--- START Input records ---

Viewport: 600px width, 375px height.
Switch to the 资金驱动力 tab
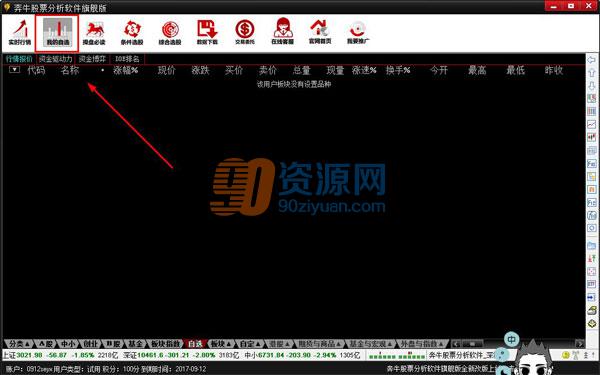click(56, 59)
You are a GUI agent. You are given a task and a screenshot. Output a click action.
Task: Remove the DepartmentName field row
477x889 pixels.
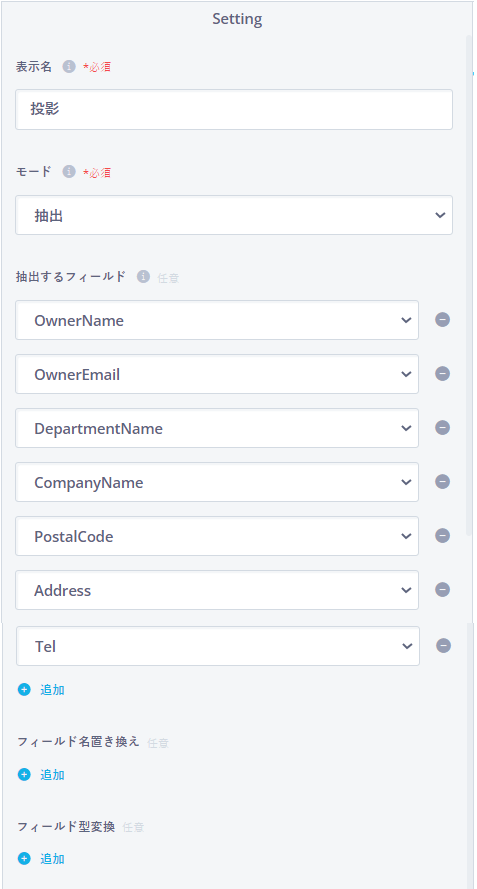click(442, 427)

--- END Input records ---

Your instructions: Write out the stretch from the line containing "You are a GUI" through the end of the records, requests included, but move every click coordinate by -17. Leave the pictures out.

Solution:
You are a GUI agent. You are given a task and a screenshot. Output a click action.
Task: Remove the DepartmentName field row
477x889 pixels.
click(425, 410)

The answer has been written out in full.